→ Exercise objective
Repeat exactly the lines below, from the line containing "Where should I" through the last line, both included. Leave out any pictures.

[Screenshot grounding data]
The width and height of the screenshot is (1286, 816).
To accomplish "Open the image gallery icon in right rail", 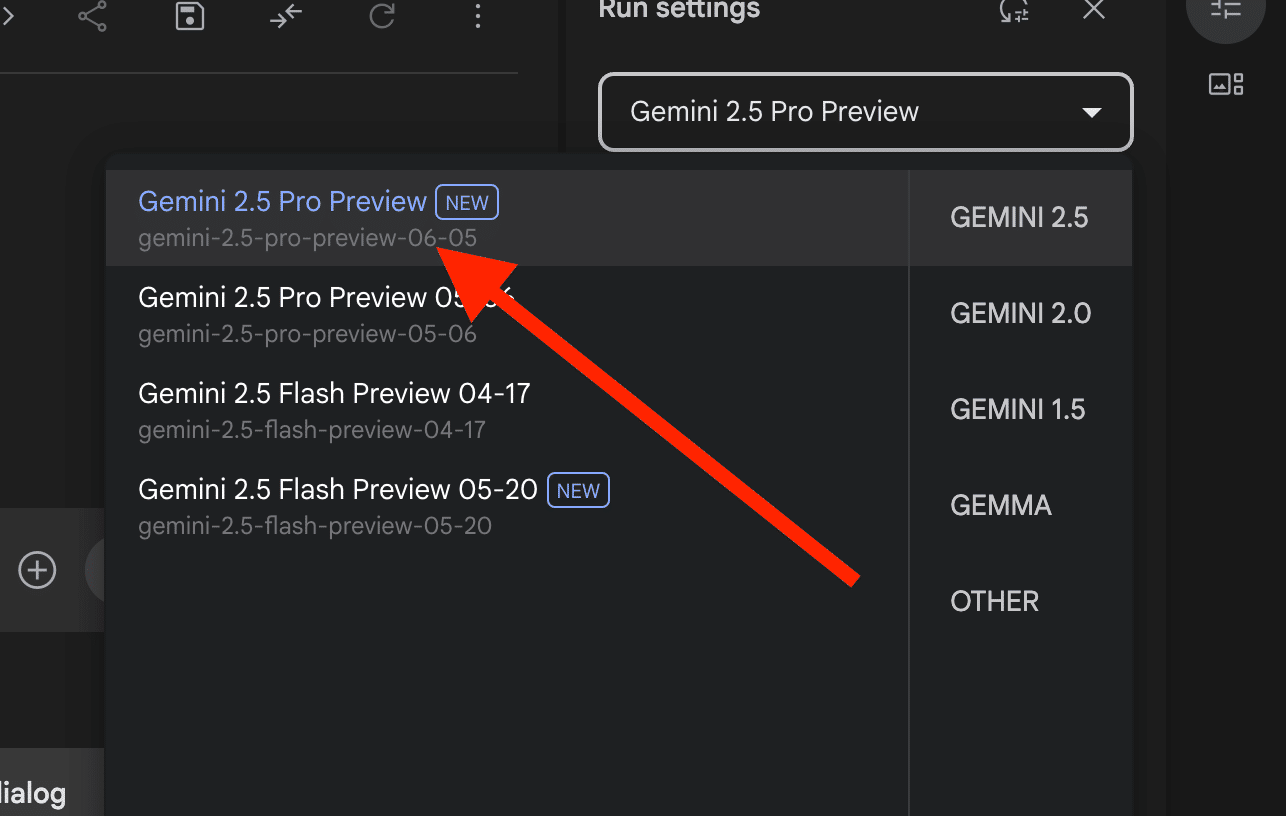I will point(1225,84).
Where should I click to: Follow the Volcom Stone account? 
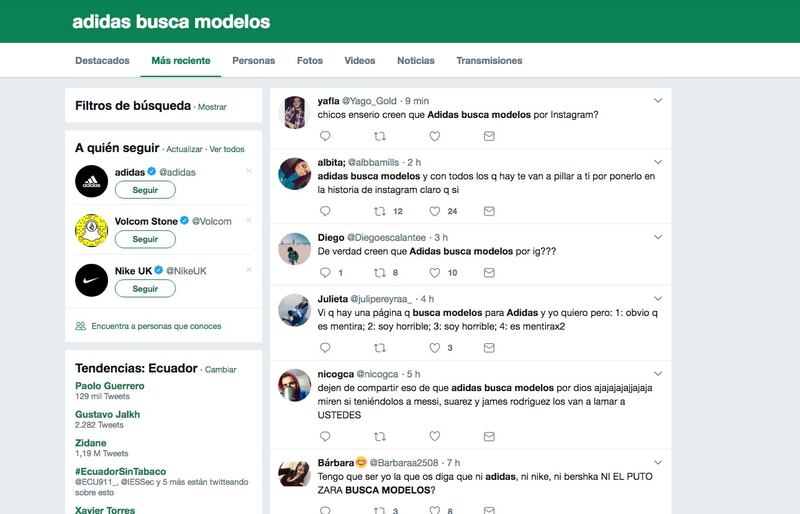tap(145, 239)
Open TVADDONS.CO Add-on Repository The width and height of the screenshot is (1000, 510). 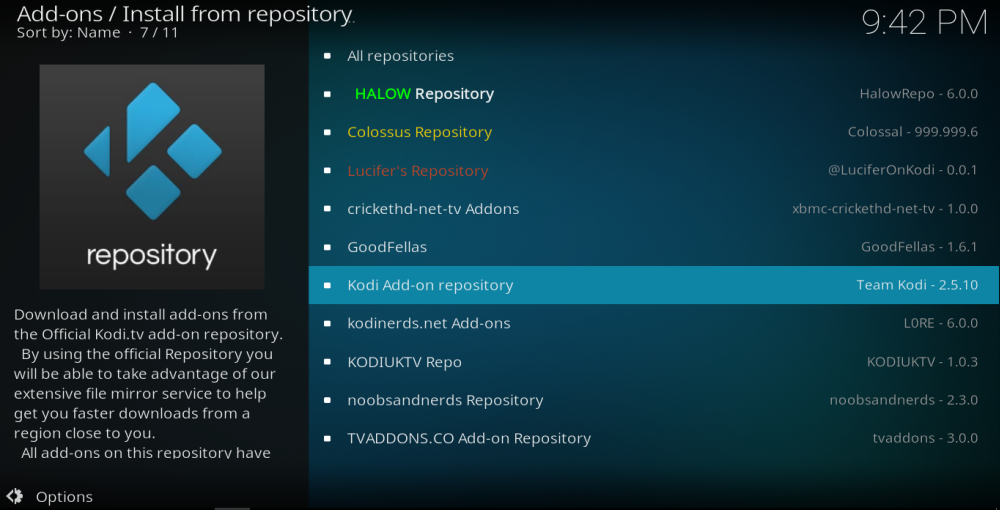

→ Task answer
Where should I click to: Follow the Volcom Stone account? 
tap(145, 239)
Open TVADDONS.CO Add-on Repository The width and height of the screenshot is (1000, 510). 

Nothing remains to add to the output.